Der FDP-Fraktionsvorsitzende im Landtag, Hans-Ulrich Rülke, steht Kretschmanns Absicht, für fünf weitere Jahre zu amtieren, skeptisch gegenüber. Das bedeute, dass er am Ende einer weiteren vollen Amtszeit 78 Jahre alt sei. "Ich zweifle, dass er das wirklich so lange bleibt. Auf fünf weitere Jahre Kretschmann kann sich niemand verlassen", so Rülke. Die Herausforderungen in Bildung, Wirtschaft und Infrastruktur bräuchten Willensstärke und Kontinuität. Kretschmann könne das nicht garantieren.

Freude bei den Grünen

Die Grünen in Baden-Württemberg freuen sich über Kretschmanns Entscheidung. "In Zeiten tiefer Umbrüche wollen wir das Vertrauen der Menschen in unsere Demokratie und den gesellschaftlichen Zusammenhalt stärken. Wir freuen uns, dass wir das weiter gemeinsam mit Winfried Kretschmann tun", sagte der Landesvorsitzende der Grünen, Oliver Hildenbrand.

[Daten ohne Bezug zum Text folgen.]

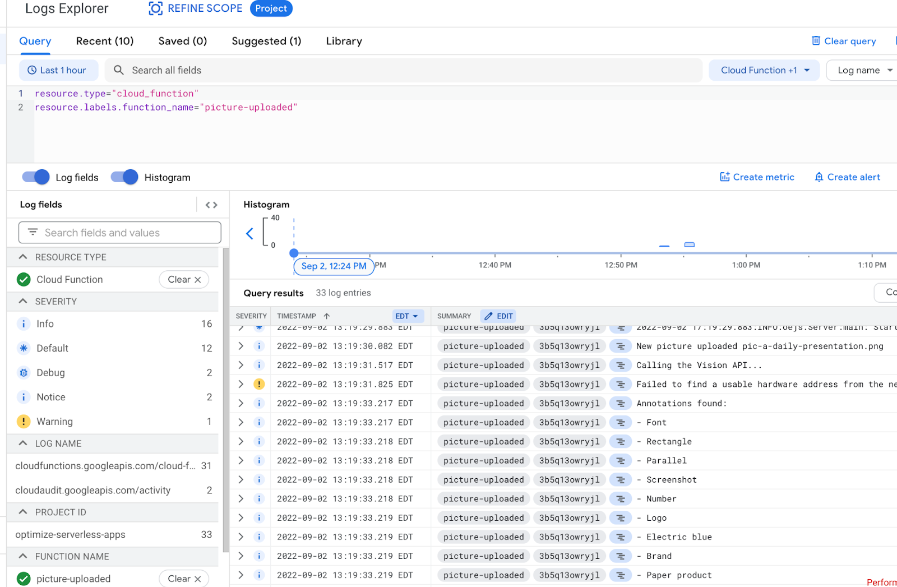Open the Library tab
Viewport: 897px width, 587px height.
coord(344,41)
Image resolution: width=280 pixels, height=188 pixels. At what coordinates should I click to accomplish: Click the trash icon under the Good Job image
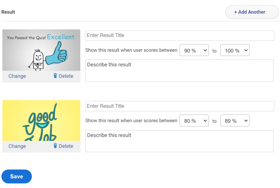[55, 146]
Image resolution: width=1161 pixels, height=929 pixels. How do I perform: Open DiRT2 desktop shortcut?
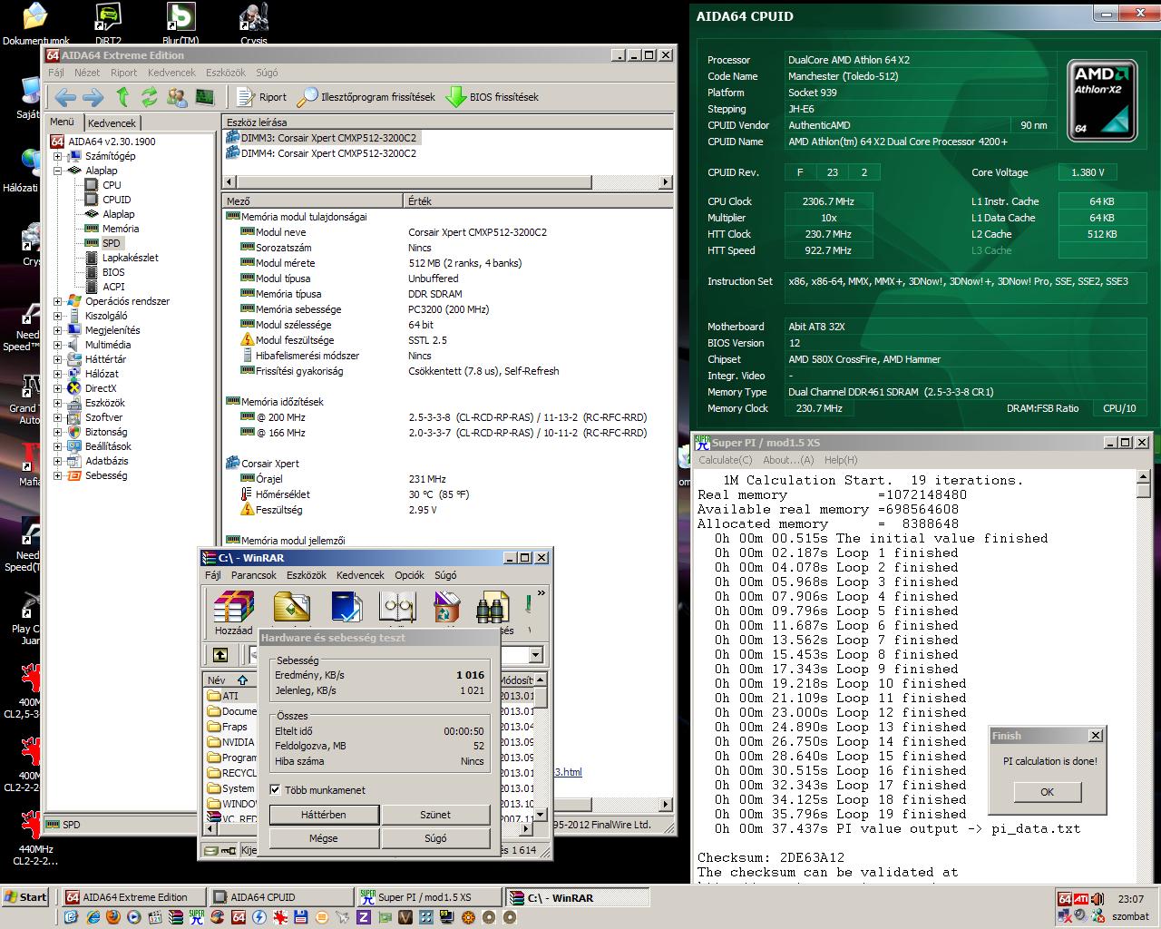pos(108,24)
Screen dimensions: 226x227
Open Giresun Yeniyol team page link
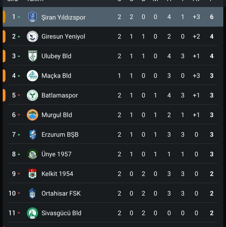63,37
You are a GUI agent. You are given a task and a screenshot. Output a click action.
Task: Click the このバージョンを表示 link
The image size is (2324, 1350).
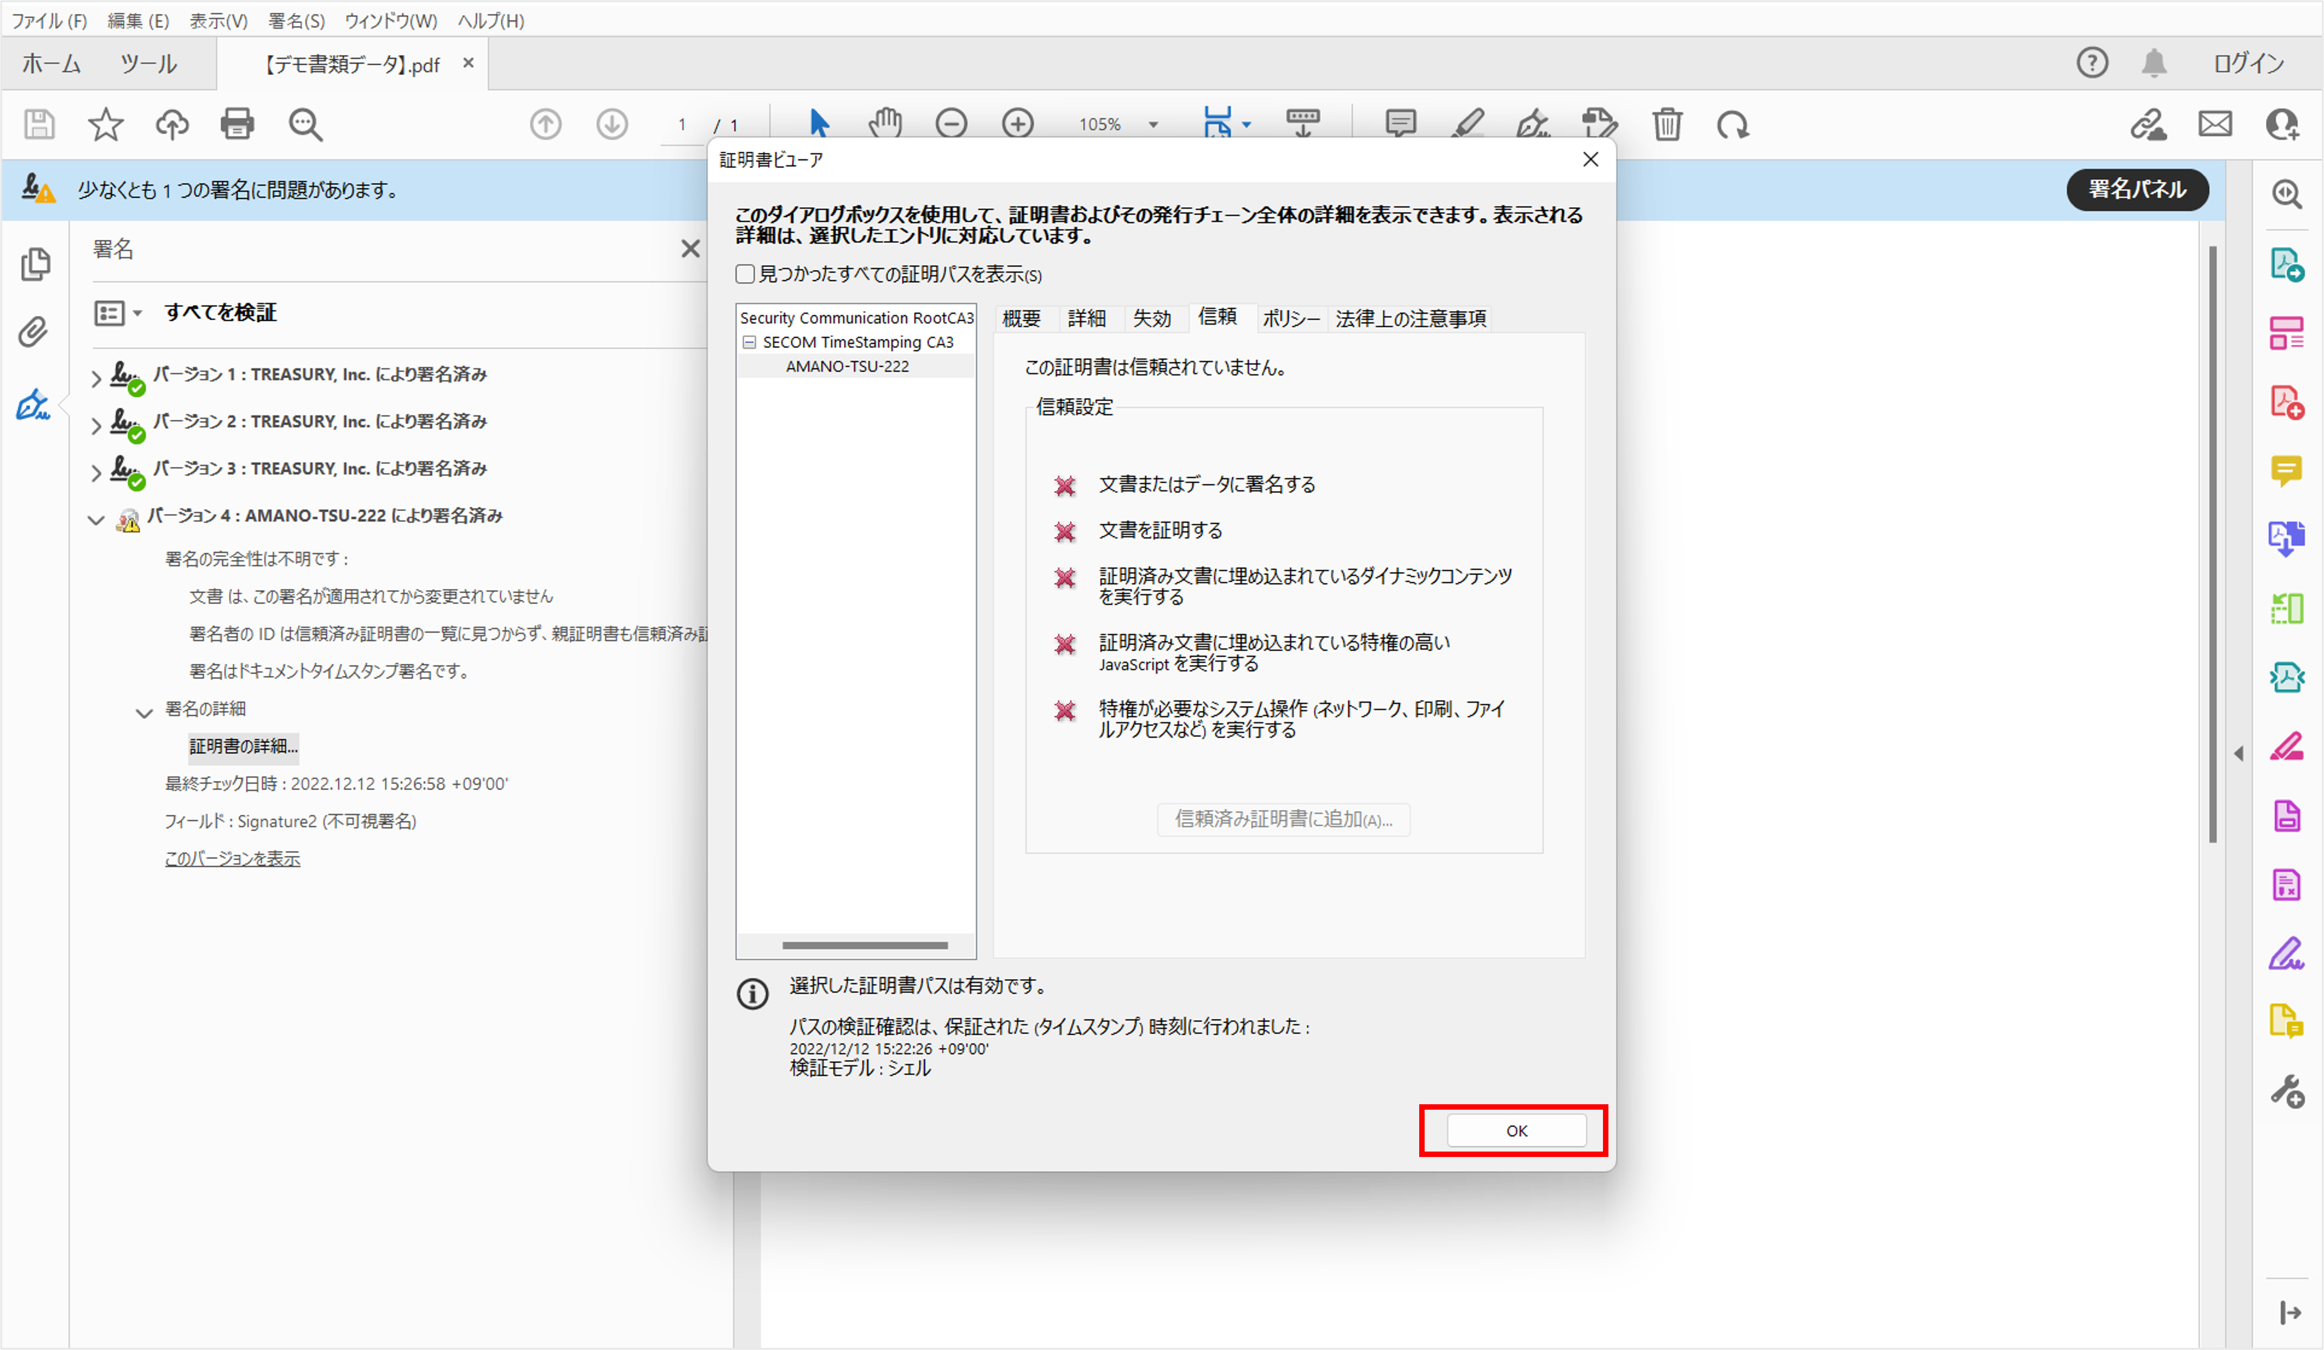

Auch die Grünen auf Bundesebene fassten die Kandidatur positiv auf. Zuspruch kam etwa von Cem Özdemir. "Ein guter Tag für uns im Ländle", twitterte der Bundestagsabgeordnete (Wahlkreis Stuttgart).

Lieber Winfried, mit Dir ist Baden-Württemberg ökologischer, sozialer und weltoffener geworden. Du bist Deutschlands beliebtester Ministerpräsident. Super, dass Du weitermachen willst! Ein guter Tag für unser Ländle. #Kretschmann

Auch Grünen-Spitze steht hinter Kretschmann

Die Bundesvorsitzenden Annalena Baerbock und Robert Habeck betonten, Kretschmann schaffe es, Bindekraft für die breite Gesellschaft zu entfalten. "Gerade in Zeiten, in denen nationalistische und populistische Tendenzen in ganz Deutschland einen Aufschwung erfahren, schafft er mit seinem klaren Wertekompass Orientierung und Halt."

Die Grünen-Fraktionsvorsitzende im Bundestag, Katrin Göring-Eckardt, findet: "Winfried Kretschmann und Baden-Württemberg - das passt. Jetzt heißt es: Aller guten Dinge sind drei!"